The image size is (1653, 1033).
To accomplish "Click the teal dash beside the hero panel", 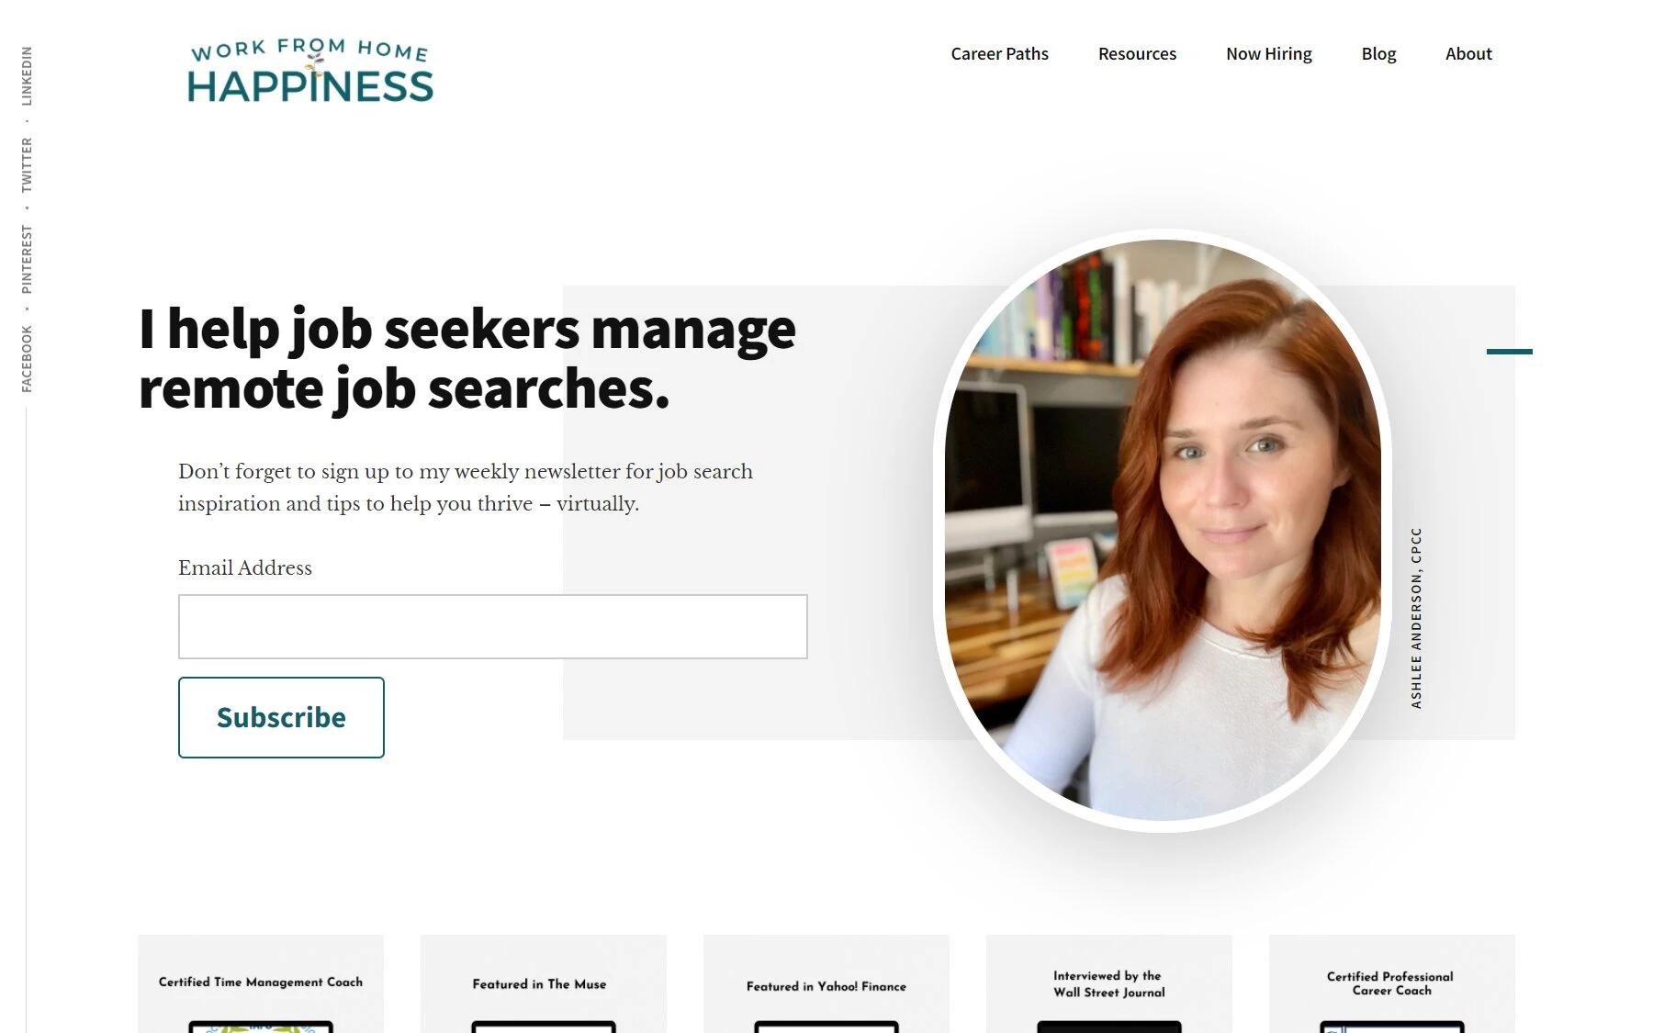I will point(1510,352).
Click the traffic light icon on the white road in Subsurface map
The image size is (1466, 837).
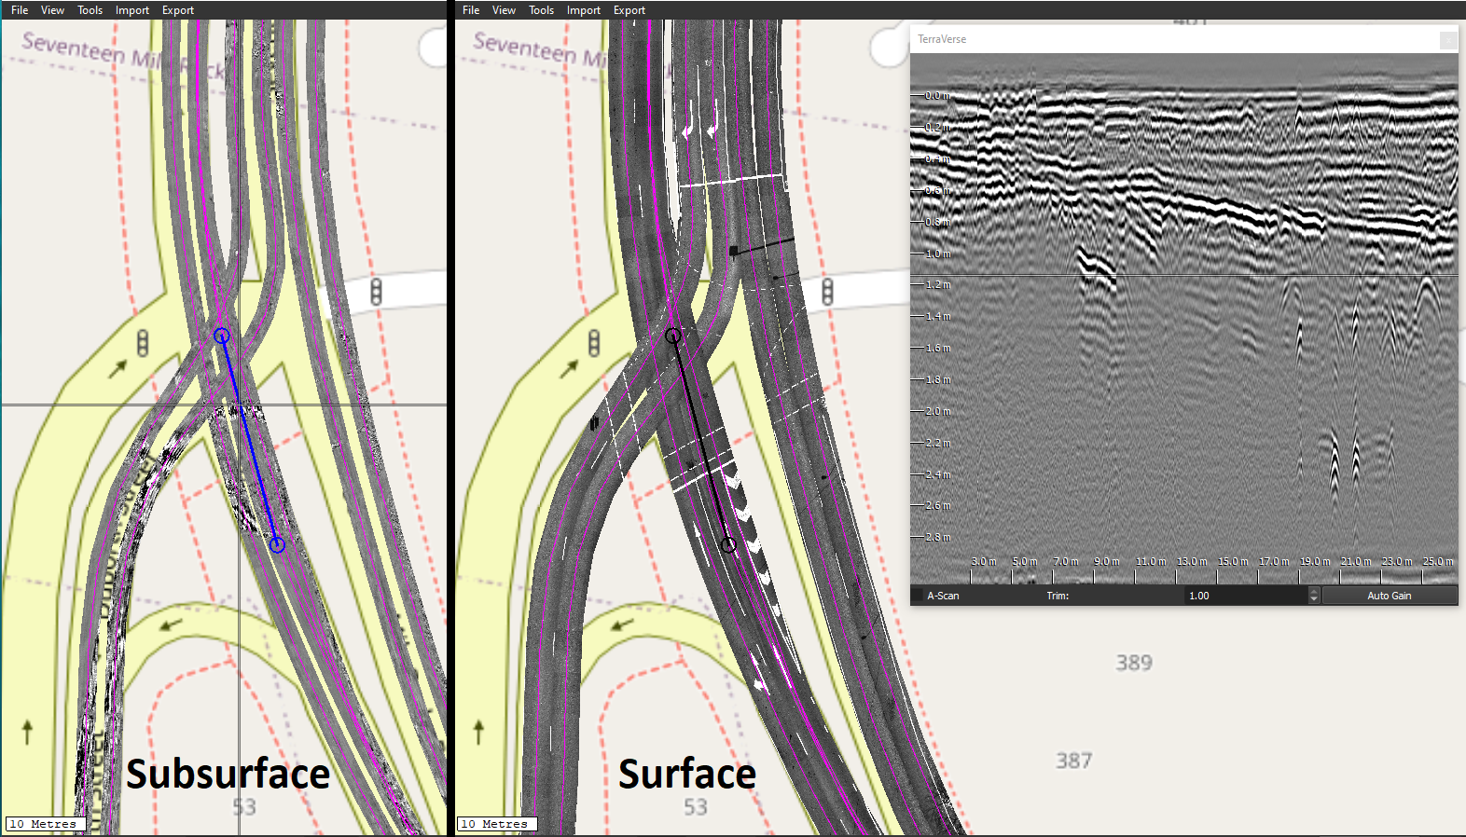click(376, 292)
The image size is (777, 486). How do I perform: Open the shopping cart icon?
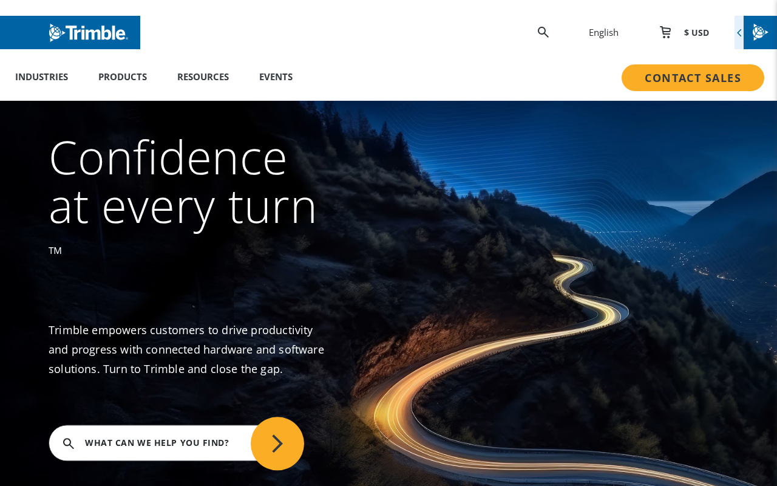pos(665,32)
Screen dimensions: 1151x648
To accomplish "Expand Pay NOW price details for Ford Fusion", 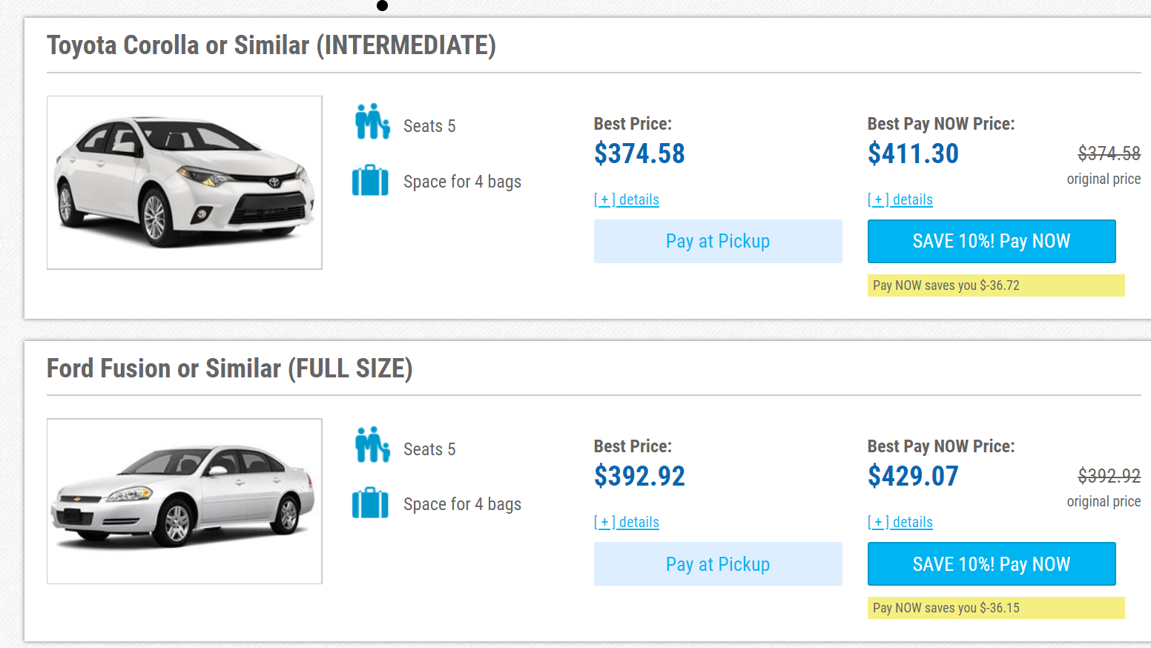I will coord(900,522).
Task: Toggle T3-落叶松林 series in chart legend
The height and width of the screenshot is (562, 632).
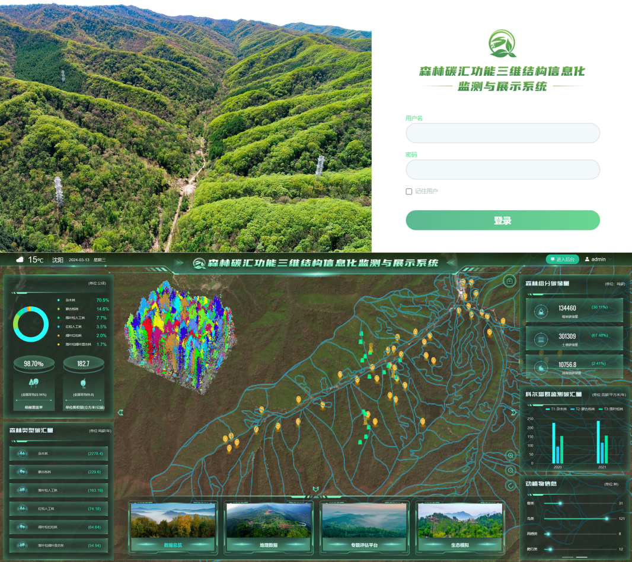Action: click(x=611, y=409)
——
The task — The lines needed are those from the one containing "The height and" through the end of the listing, given again word for word and without any picture.

Answer below —
The height and width of the screenshot is (562, 632).
Action: click(x=611, y=409)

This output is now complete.